The suspension compressor... Did I mention that little "chinese prison labor made" compressor used for the air suspension?  This poor little thing is so overworked, it rarely shuts off while driving. The bushings supporting it have been replaced twice. And you know it when they go bad: the under hood growl is attention getting.

Climate Control.
Ahhh, the British. You've all heard those jokes about Lucas refrigerators, right?   The A/C blows hot air while sitting at an intersection on any toasty day in Arizona. It does work well when the outside temperature is under 85 degrees F though. You would think they'd test their A/C system in a hostile climate (read scorching hot). Nope. It's Butt Gravy time whenever it heats up here in the desert. The A/C compressor has failed twice, and the dash console once. All were during the summer heat.

Oil leaks.
This vehicle will rival the Exxon Valdez for loss of oil.
Five combined trips to the dealership to have oil leaks resolved. Only in the last six months have they gotten it to stop leaking for a short period. I finally resorted to placing a big pan beneath it in the garage. There was a side benefit though:  the oil pool would trap the flying/crawling insects from coming into our home. Like a little version of the LaBrea Tar Pit :)

Ball Joints.
The rover required replacement of the upper and lower ball joints at 40k miles. Even the dealer admitted that these are a weak point in this vehicle; typically only good for 30k miles. Evidently they are underrated for it's 5,600 lbs displacement. Now at 65k miles on the odo, the steering is becoming difficult to keep it in the lane (just like it was before).

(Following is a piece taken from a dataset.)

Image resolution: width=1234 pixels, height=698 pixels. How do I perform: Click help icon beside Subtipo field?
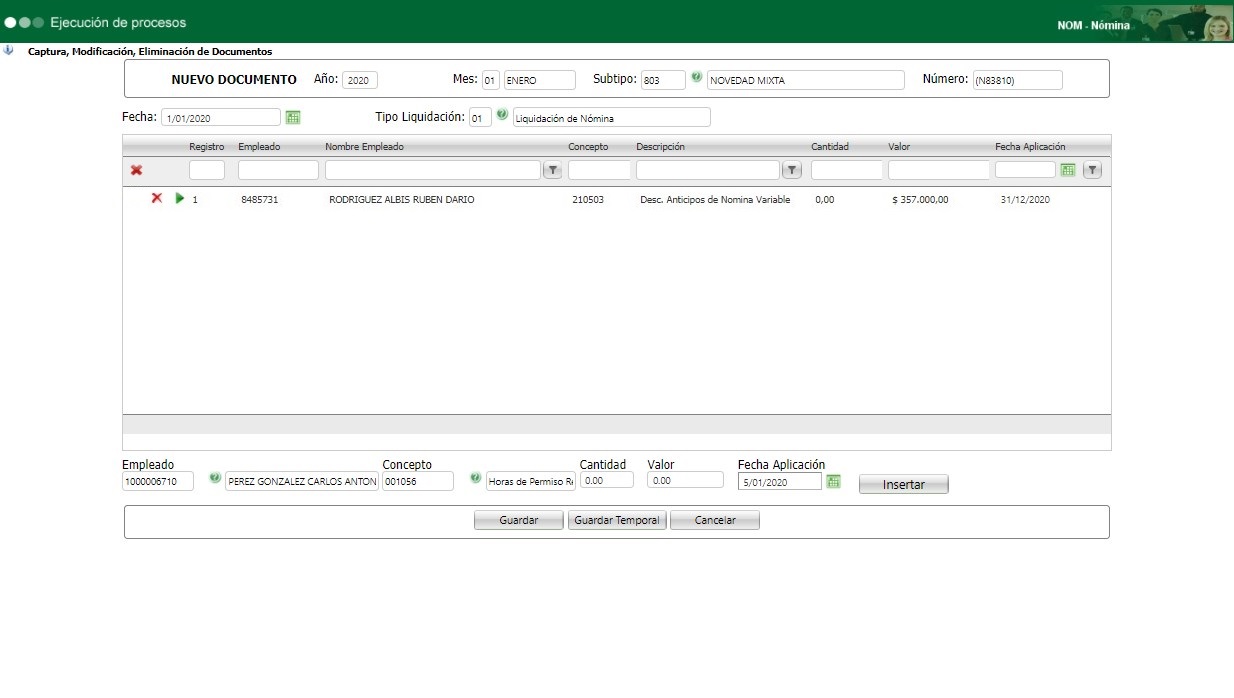pyautogui.click(x=696, y=77)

Four trips to the dealership to address overheating problems. One of the Rover's six recalls required replacement of all of the coolant hoses twice. Evidently the original hoses could burst, and cause injury to the owner. The second retrofit had the same problem, and were again recalled. Well, since the third entire hose change out, it has been overheating at intersections on any hot day. Like burying the temperature gauge needle type overheating.
In case you didn't know it: The engine used in the Range Rover is an aluminum V8 design, purchased from Buick (GM) way back in 1963. Little has changed in the design, aside from adding fuel injection and nearly three tons of Land Rover.  This was a poorly designed engine, and was quickly discontinued by GM. The steel cylinder sleeves would move in the aluminum block  because of dissimilar coefficients of expansion from the metals, and usually died from blown head gaskets. How do I know about that?  I owned one of those Buicks in my youthful days :(

Land Rover describes the same engine failure as the ability to "slip a sleeve". Meaning that compression gasses can be lost into the water jacket, creating a vapor lock in the cooling system. This sort of failure is catastrophic, and elusive to pin down. The only resolve is to replace the engine. One obvious symptom is swollen hoses, and coolant hemorrhaging from the clamp points. Mine had both showing. The dealer has repeatedly tried to avoid replacing the engine by instituting a number of poorly conceived fixes, and then giving it back to me; only to have it overheat again. The same company who issued the warranty also owns the Land Rover dealership. United Automotive Group.
Same bullshit design problem, different century.

The smaller stuff.
There have been a generous number of non recurring problems that I won't list. They can be reviewed from the service history link.

Because of my extensive use of Toyota Corolla's as a service loaner car; I recommend you purchase five of them in place of buying one new Range Rover.

The warranty expired in August 2003, and the Rover expired three months later.
I had it repaired, and promptly placed it up for sale.  It was quickly sold to an Italian gentleman who believed Fiat cars were well engineered.
The oil stains in my driveway are a recurring reminder of my mistake. I now drive a small electric powered truck. No gasoline or oil needed.